Dans une décision du 7 septembre 2022, Sté Primo Levi c. Sté MAF, la 3e chambre civile de la Cour de cassation a eu l’occasion de préciser les conditions de mise en œuvre de l’assurance dommages-ouvrage avant la réception.

En l’espèce, il s’agissait d’un maitre d’ouvrage qui, se plaignant de nombreux désordres avant la réception, a résilié le marché conclu avec l’entreprise et a demandé la garantie de l’assureur dommages-ouvrage, ce qui lui a été refusé car il n’avait pas réalisé de mise en demeure préalable. L’entreprise en cause a été placée en liquidation judiciaire quelques mois après.
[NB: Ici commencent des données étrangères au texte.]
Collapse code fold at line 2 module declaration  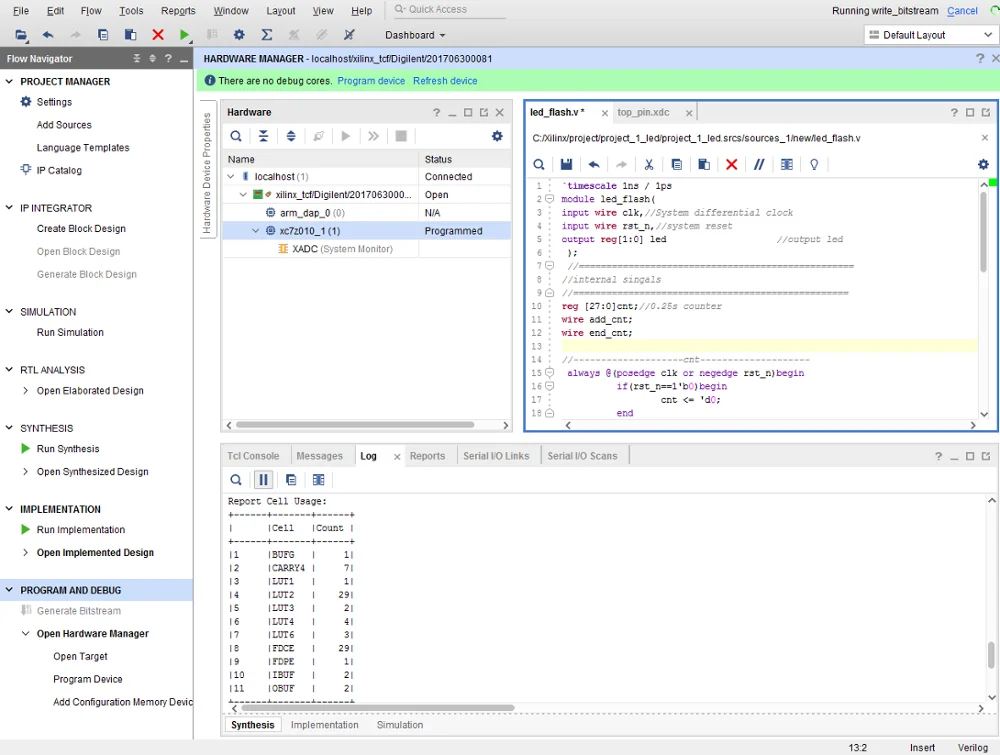click(x=550, y=199)
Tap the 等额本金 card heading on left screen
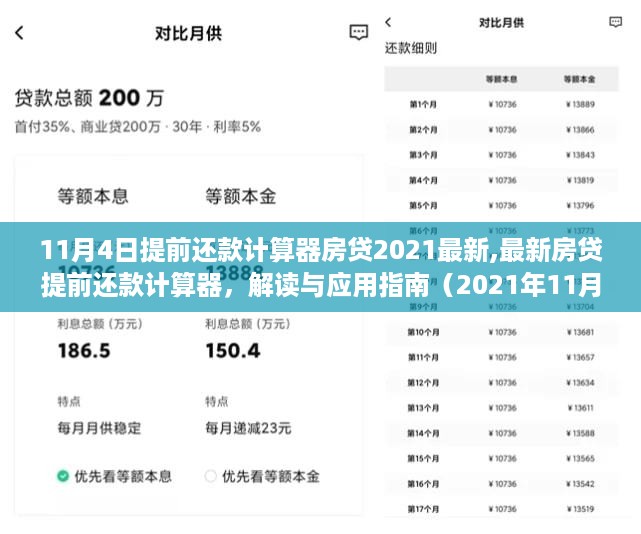641x534 pixels. [x=240, y=196]
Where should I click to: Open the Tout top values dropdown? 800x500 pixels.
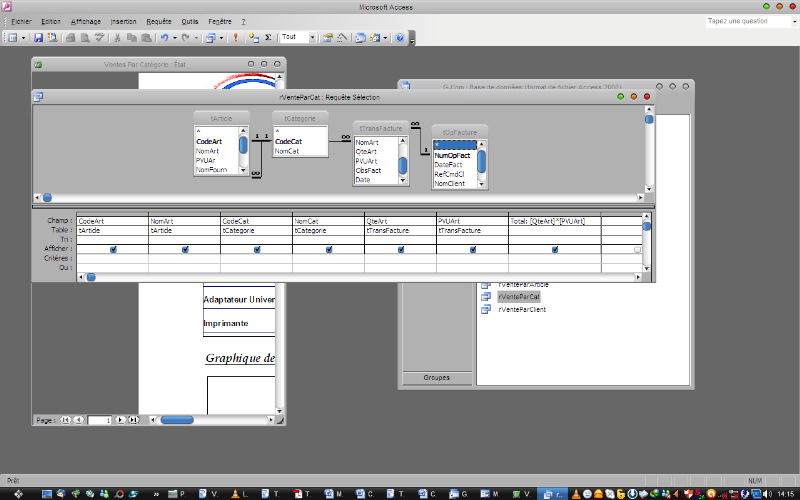pyautogui.click(x=312, y=38)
Il met dès lors en cause le maître d’œuvre qui aurait dû, selon lui, mettre en demeure l’entreprise avant la résiliation. Il estime en effet que ce dernier pouvait bel et bien faire une telle mise en demeure sans mandat particulier de sa part et que de toute manière cette mise en demeure n’était pas nécessaire puisque ladite entreprise avait été placée en liquidation judiciaire.

La Cour de cassation a rejeté entièrement son pourvoi, réaffirmant la nécessité d’une mise en demeure préalable à toute mise en œuvre de l’assurance dommages-ouvrage avant la réception.

De plus, la mise en demeure ne peut être faite que par le maitre d’ouvrage ou son mandataire, or, dans le cas d’espèce, le maitre d’œuvre n’avait reçu aucun mandat en ce sens.

Enfin, la 3e chambre civile souligne que la mise en demeure préalable n’est plus nécessaire dans le seul cas où la cessation d’activité ou le placement judiciaire interviendrait avant toute résiliation du contrat, ce qui n’était pas le cas dans la présente instance.